An estimated 1,5 to 2,5 fatalities occur in the construction industry per week with 77 fatalities in the mining industry in South Africa. About 21 percent of the deaths in the mining industry are due to falls from heights, as well as slip and falls.
Lizette Scheepers, sales and marketing at Height Safety, a supplier of training, services and personal protective equipment (PPE) for working at heights, notes that not all falls are reported.
“Falls are one of the most common causes of injury-associated mortality, after traffic accidents. Many factors affect the mortality and morbidity of falls, such as the employee’s experience and training background, the fall height, the cause of the fall, the type of ground on which the employee falls and the obstruction that is hit during a fall,” Scheepers says.
“For people who work at heights, their focus on safety is of utmost importance. It takes one mistake to turn a normal routine into a nightmare. Falls can be deadly. Employers must be prepared to protect employees each and every time they are exposed to the risk of falling,” she adds.
No industry is immune to the hazards of falls, whether it is a fall down stairs, off a ladder, a walkway or a scaffold. It is essential for companies to prevent these falls where possible and to be prepared for when an incident does occur.
Prevention is always better than responding to an incident. Companies can start by establishing a comprehensive fall-protection plan, which includes possible risks and ways to manage these risks, as well as procedures on how to respond to falls.
The fall-protection plan should be industry specific and comprehensive. Industries that experience more frequent falls, such as mining and construction, might want to consider a separate fall-protection plan, while other industries can include the fall-protection plan in their general occupational health and safety (OHS) plan.
Lennie Samuel, senior inspector and forensic investigator at the Department of Labour, states that health and safety regulations in South Africa are of a high standard, but have failed to ensure worker safety.
He says: “The lack of supervision and failures by management, in my view, are the biggest factors in the cause of incidents. The majority of our investigations reveal there is lack of management controls and a lack of supervision.”
Samuel explains that management often tries to address the immediate cause of an accident instead of resolving the root causes. He adds that, in his investigations, he has found that unqualified workers often perform the duties of the health and safety officer. An easy solution would be to provide employees with proper health and safety training at a registered organisation.
Scheepers notes that it is also important for employees to be well trained in working at heights. While training is required by law, it also assists employees to protect themselves. “Arm employees with the knowledge they need to keep themselves safe. When it comes to fall protection, no one can have too much information,” she says.
Companies can also become members of the various health and safety organisations, such as the South African Institute of Occupational Safety and Health (Saiosh) and National Occupational Safety Association (Nosa), which provides training opportunities, regular seminars and conferences for OHS managers and employers.
Each industry is unique and will require different equipment to assist with preventing falls. This could range from simply equipping a factory floor with anti-slip mats and stairs with reflective strips, to providing employees with fall-arrest systems and kits.

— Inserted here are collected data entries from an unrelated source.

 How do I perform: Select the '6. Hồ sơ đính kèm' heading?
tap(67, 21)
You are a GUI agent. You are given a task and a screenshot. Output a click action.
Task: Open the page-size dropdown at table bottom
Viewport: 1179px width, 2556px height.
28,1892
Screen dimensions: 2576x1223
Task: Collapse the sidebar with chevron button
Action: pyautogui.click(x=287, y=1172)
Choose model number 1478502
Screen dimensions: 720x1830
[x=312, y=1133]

Fall-arrest systems assist in stopping a fall safely and include harnesses, anchor points and fall-arrest devices. Scheepers explains that it is essential for companies to provide the correct PPE, to inspect it regularly and to understand the fall distance.
“An employee can wear all the correct fall-protection equipment, but, if it is allowing them to hit the lower level before it engages, it’s pointless. It may sound like common sense, but, quite surprisingly, many people don’t seem to have this knowledge,” she says. Employers should also consider whether the anchor point is sufficient – particularly in the construction industry.
Scheepers notes that PVC pipes and decorative steel are, for example, not good anchor points. She states: “An anchor point must support the weight of the person attached and two kilonewtons per person. Many fixtures are not going to withstand those forces.”
If a harness has a maximum carry capacity of 100 kg, the combined weight of the tools and worker should be below the carry capacity of the harness. Employee fitness should also be considered. Employees who suffer from high-blood pressure, epilepsy, diabetes, or heart disease, or have a fear of heights, should not work at heights.
Scheepers concludes: “The employee fitness certificate is there to ensure that the appointed person is fit to perform the job. If, for example, an employee has an epileptic seizure while working at a height, it can have devastating results. In order to protect the employee and employer, a medical fitness certificate must be obtained and must be readily available.”